5.8 Connecting f, f', and f''
Many AP questions provide the graph of $f'$ and ask about $f$. You must memorize these relationships:
| Function ($f$) | Derivative ($f'$) | Second Derivative ($f''$) |
|---|---|---|
| Increasing | Positive ($>0$) | N/A |
| Decreasing | Negative ($<0$) | N/A |
| Relative Max | Changes Pos $\to$ Neg | Negative (usually) |
| Relative Min | Changes Neg $\to$ Pos | Positive (usually) |
| Concave Up | Increasing | Positive ($>0$) |
| Concave Down | Decreasing | Negative ($<0$) |
| Point of Inflection | Extrema (Max/Min) | Changes Sign |

5.10 Optimization
Optimization involves finding the "best" value (max profit, min cost, max area) in a real-world scenario.
Step-by-Step Strategy:
- Draw and Label: Sketch the situation and assign variables.
- Primary Equation: Write the formula for the quantity you want to maximize/minimize (e.g., Area $A = xy$).
- Constraint: Find the equation relating the variables (e.g., Perimeter $2x + 2y = 100$).
- Substitution: Use the constraint to rewrite the Primary Equation in terms of one variable.
- Differentiation: Find the derivative of the new equation and set it to 0.
- Justification: Use the First Derivative Test or Candidates Test (if interval is closed) to prove it is the absolute max/min.
5.11 Behaviors of Implicit Relations
For non-functions where $y$ is defined implicitly in terms of $x$ (e.g., $x^2 + y^2 = 25$):
- Find $\frac{dy}{dx}$ using implicit differentiation.
- Horizontal Tangents: Set the numerator of $\frac{dy}{dx}$ to 0 (and check denominator $\neq 0$).
- Vertical Tangents: Set the denominator of $\frac{dy}{dx}$ to 0 (and check numerator $\neq 0$).
Summary of Common Mistakes
- Forgetting Conditions for Theorems: Students often apply MVT or EVT without stating "Since f is continuous and differentiable…" leading to point deductions.
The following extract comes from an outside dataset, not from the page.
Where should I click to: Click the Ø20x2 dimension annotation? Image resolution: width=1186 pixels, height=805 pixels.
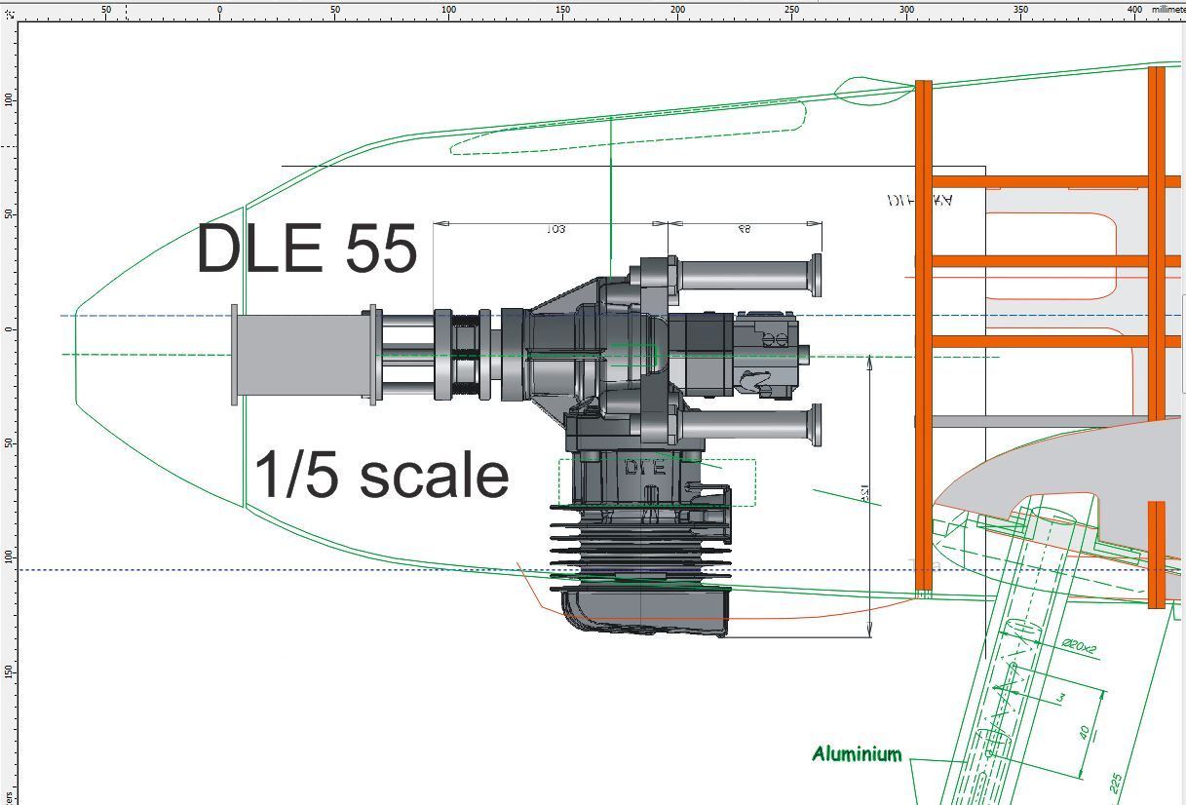tap(1079, 647)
- Confusing Concavity with Slope: "It's increasing" does NOT mean "It's concave up." (e.g., $\sqrt{x}$ is increasing but concave down).
- Candidates Test Omission: When asked for absolute extrema on a closed interval, students frequently forget to check the endpoints.
- Improper Justification: Saying "The function is increasing because the slopes are going up" is wrong. You MUST say "The function is increasing because $f'(x) > 0$."
- Undefined Critical Points: Students solve $f'(x)=0$ but forget to check where $f'(x)$ is undefined (like the cusp of $x^{2/3}$), which are also critical points.